▸ **Task prompt**
Reproduce the data exactly as it stands.

▸ **Exercise data**
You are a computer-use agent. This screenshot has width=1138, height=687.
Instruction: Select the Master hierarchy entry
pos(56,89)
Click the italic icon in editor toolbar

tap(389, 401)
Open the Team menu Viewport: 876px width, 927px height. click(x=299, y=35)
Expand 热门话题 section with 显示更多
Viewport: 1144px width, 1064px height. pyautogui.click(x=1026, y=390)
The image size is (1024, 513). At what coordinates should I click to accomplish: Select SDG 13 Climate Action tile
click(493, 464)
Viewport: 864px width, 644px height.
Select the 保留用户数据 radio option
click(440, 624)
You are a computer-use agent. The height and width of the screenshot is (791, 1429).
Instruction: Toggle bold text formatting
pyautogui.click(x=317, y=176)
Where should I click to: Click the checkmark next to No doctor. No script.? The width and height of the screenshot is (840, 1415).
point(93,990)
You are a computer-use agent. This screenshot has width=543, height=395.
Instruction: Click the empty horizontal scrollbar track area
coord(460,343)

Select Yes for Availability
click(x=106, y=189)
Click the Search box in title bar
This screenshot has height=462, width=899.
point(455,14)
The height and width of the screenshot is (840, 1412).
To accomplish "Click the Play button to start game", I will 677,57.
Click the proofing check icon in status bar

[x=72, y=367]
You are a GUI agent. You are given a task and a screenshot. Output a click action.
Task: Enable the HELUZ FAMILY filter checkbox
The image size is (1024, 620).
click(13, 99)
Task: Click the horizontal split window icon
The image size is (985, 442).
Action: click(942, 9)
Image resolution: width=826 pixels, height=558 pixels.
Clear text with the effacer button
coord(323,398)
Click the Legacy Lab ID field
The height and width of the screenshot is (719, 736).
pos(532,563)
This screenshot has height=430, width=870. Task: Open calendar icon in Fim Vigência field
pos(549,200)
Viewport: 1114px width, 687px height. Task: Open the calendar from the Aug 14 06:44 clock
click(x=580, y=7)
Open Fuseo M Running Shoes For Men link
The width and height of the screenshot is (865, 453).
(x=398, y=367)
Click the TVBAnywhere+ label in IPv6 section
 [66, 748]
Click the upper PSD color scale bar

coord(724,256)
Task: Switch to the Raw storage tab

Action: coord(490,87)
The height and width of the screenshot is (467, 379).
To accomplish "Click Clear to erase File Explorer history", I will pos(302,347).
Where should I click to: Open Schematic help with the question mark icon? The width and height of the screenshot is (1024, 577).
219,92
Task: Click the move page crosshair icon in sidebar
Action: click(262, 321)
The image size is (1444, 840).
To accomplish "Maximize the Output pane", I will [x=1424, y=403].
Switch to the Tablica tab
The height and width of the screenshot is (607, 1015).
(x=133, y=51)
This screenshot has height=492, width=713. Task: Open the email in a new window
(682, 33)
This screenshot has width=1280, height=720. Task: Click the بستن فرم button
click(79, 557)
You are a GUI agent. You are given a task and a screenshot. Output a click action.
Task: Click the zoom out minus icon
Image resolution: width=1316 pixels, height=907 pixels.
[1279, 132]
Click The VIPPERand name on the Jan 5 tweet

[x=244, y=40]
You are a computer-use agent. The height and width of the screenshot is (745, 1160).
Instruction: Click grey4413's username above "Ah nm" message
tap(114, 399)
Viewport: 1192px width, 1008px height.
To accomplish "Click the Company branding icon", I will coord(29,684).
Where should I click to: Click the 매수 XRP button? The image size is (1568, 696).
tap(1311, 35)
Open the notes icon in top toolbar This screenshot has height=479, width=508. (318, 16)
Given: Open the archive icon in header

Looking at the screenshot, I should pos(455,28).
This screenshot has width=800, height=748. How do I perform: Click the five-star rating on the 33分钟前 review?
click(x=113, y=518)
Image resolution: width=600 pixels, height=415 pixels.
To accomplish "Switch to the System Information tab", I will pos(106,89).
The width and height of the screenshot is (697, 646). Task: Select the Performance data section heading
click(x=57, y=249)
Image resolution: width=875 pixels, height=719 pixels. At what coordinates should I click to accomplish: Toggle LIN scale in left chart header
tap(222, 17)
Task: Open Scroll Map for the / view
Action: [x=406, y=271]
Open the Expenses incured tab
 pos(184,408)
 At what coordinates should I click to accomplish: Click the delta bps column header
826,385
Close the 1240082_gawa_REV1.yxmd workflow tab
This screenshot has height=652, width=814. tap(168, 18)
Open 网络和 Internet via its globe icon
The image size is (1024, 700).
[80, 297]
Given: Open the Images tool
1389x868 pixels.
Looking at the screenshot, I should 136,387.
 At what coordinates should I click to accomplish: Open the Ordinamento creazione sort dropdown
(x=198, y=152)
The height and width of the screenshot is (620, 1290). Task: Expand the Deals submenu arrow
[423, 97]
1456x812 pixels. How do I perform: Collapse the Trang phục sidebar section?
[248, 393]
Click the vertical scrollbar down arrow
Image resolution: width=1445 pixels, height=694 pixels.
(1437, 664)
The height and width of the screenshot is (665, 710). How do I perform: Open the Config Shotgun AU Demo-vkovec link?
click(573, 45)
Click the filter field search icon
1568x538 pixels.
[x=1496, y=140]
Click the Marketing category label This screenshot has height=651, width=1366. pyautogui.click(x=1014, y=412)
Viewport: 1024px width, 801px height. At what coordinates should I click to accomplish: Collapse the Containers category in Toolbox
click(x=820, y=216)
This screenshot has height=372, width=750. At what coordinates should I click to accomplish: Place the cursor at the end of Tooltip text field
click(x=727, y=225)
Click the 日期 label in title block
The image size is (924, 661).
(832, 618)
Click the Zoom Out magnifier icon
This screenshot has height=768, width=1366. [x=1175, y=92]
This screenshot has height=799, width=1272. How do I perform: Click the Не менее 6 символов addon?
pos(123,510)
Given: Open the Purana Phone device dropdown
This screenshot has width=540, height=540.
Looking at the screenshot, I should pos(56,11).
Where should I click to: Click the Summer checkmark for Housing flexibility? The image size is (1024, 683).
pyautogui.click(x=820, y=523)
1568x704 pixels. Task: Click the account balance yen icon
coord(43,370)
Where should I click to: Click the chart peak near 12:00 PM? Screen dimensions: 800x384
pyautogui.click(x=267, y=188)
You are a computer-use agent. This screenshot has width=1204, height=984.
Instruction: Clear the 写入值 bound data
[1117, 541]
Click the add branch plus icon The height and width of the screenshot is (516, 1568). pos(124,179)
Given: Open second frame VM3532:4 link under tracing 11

▸ **Answer below**
You are a computer-use agent. This screenshot has width=1138, height=687.
Instruction: Select the Master hierarchy entry
pos(56,89)
Click the italic icon in editor toolbar

tap(389, 401)
Open the Team menu Viewport: 876px width, 927px height. click(x=299, y=35)
Expand 热门话题 section with 显示更多
Viewport: 1144px width, 1064px height. pyautogui.click(x=1026, y=390)
The image size is (1024, 513). At what coordinates should I click to accomplish: Select SDG 13 Climate Action tile
click(493, 464)
Viewport: 864px width, 644px height.
Select the 保留用户数据 radio option
click(440, 624)
You are a computer-use agent. The height and width of the screenshot is (791, 1429).
Instruction: Toggle bold text formatting
pyautogui.click(x=317, y=176)
Where should I click to: Click the checkmark next to No doctor. No script.? The width and height of the screenshot is (840, 1415).
point(93,990)
You are a computer-use agent. This screenshot has width=543, height=395.
Instruction: Click the empty horizontal scrollbar track area
coord(460,343)

Select Yes for Availability
click(x=106, y=189)
Click the Search box in title bar
This screenshot has height=462, width=899.
point(455,14)
The height and width of the screenshot is (840, 1412).
To accomplish "Click the Play button to start game", I will 677,57.
Click the proofing check icon in status bar

[x=72, y=367]
You are a GUI agent. You are given a task and a screenshot. Output a click action.
Task: Enable the HELUZ FAMILY filter checkbox
The image size is (1024, 620).
click(13, 99)
Task: Click the horizontal split window icon
The image size is (985, 442).
Action: click(942, 9)
Image resolution: width=826 pixels, height=558 pixels.
Clear text with the effacer button
coord(323,398)
Click the Legacy Lab ID field
The height and width of the screenshot is (719, 736).
pos(532,563)
This screenshot has height=430, width=870. Task: Open calendar icon in Fim Vigência field
pos(549,200)
Viewport: 1114px width, 687px height. Task: Open the calendar from the Aug 14 06:44 clock
click(x=580, y=7)
Open Fuseo M Running Shoes For Men link
The width and height of the screenshot is (865, 453).
(x=398, y=367)
Click the TVBAnywhere+ label in IPv6 section
 [66, 748]
Click the upper PSD color scale bar

coord(724,256)
Task: Switch to the Raw storage tab

Action: coord(490,87)
The height and width of the screenshot is (467, 379).
To accomplish "Click Clear to erase File Explorer history", I will pos(302,347).
Where should I click to: Open Schematic help with the question mark icon? The width and height of the screenshot is (1024, 577).
219,92
Task: Click the move page crosshair icon in sidebar
Action: click(262, 321)
The image size is (1444, 840).
To accomplish "Maximize the Output pane", I will [x=1424, y=403].
Switch to the Tablica tab
The height and width of the screenshot is (607, 1015).
(x=133, y=51)
This screenshot has height=492, width=713. Task: Open the email in a new window
(682, 33)
This screenshot has width=1280, height=720. Task: Click the بستن فرم button
click(79, 557)
You are a GUI agent. You are given a task and a screenshot. Output a click action.
Task: Click the zoom out minus icon
Image resolution: width=1316 pixels, height=907 pixels.
[1279, 132]
Click The VIPPERand name on the Jan 5 tweet

[x=244, y=40]
You are a computer-use agent. The height and width of the screenshot is (745, 1160).
Instruction: Click grey4413's username above "Ah nm" message
tap(114, 399)
Viewport: 1192px width, 1008px height.
To accomplish "Click the Company branding icon", I will coord(29,684).
Where should I click to: Click the 매수 XRP button? The image size is (1568, 696).
tap(1311, 35)
Open the notes icon in top toolbar This screenshot has height=479, width=508. (318, 16)
Given: Open the archive icon in header

Looking at the screenshot, I should pos(455,28).
This screenshot has width=800, height=748. How do I perform: Click the five-star rating on the 33分钟前 review?
click(x=113, y=518)
Image resolution: width=600 pixels, height=415 pixels.
To accomplish "Switch to the System Information tab", I will pos(106,89).
The width and height of the screenshot is (697, 646). Task: Select the Performance data section heading
click(x=57, y=249)
Image resolution: width=875 pixels, height=719 pixels. At what coordinates should I click to accomplish: Toggle LIN scale in left chart header
tap(222, 17)
Task: Open Scroll Map for the / view
Action: [x=406, y=271]
Open the Expenses incured tab
 pos(184,408)
 At what coordinates should I click to accomplish: Click the delta bps column header
826,385
Close the 1240082_gawa_REV1.yxmd workflow tab
This screenshot has height=652, width=814. tap(168, 18)
Open 网络和 Internet via its globe icon
The image size is (1024, 700).
[80, 297]
Given: Open the Images tool
1389x868 pixels.
Looking at the screenshot, I should 136,387.
 At what coordinates should I click to accomplish: Open the Ordinamento creazione sort dropdown
(x=198, y=152)
The height and width of the screenshot is (620, 1290). Task: Expand the Deals submenu arrow
[423, 97]
1456x812 pixels. How do I perform: Collapse the Trang phục sidebar section?
[248, 393]
Click the vertical scrollbar down arrow
Image resolution: width=1445 pixels, height=694 pixels.
(1437, 664)
The height and width of the screenshot is (665, 710). How do I perform: Open the Config Shotgun AU Demo-vkovec link?
click(573, 45)
Click the filter field search icon
1568x538 pixels.
[x=1496, y=140]
Click the Marketing category label This screenshot has height=651, width=1366. pyautogui.click(x=1014, y=412)
Viewport: 1024px width, 801px height. At what coordinates should I click to accomplish: Collapse the Containers category in Toolbox
click(x=820, y=216)
This screenshot has height=372, width=750. At what coordinates should I click to accomplish: Place the cursor at the end of Tooltip text field
click(x=727, y=225)
Click the 日期 label in title block
The image size is (924, 661).
(832, 618)
Click the Zoom Out magnifier icon
This screenshot has height=768, width=1366. [x=1175, y=92]
This screenshot has height=799, width=1272. How do I perform: Click the Не менее 6 символов addon?
pos(123,510)
Given: Open the Purana Phone device dropdown
This screenshot has width=540, height=540.
Looking at the screenshot, I should pos(56,11).
Where should I click to: Click the Summer checkmark for Housing flexibility? The image size is (1024, 683).
pyautogui.click(x=820, y=523)
1568x704 pixels. Task: Click the account balance yen icon
coord(43,370)
Where should I click to: Click the chart peak near 12:00 PM? Screen dimensions: 800x384
pyautogui.click(x=267, y=188)
You are a computer-use agent. This screenshot has width=1204, height=984.
Instruction: Clear the 写入值 bound data
[1117, 541]
Click the add branch plus icon The height and width of the screenshot is (516, 1568). pos(124,179)
Given: Open second frame VM3532:4 link under tracing 11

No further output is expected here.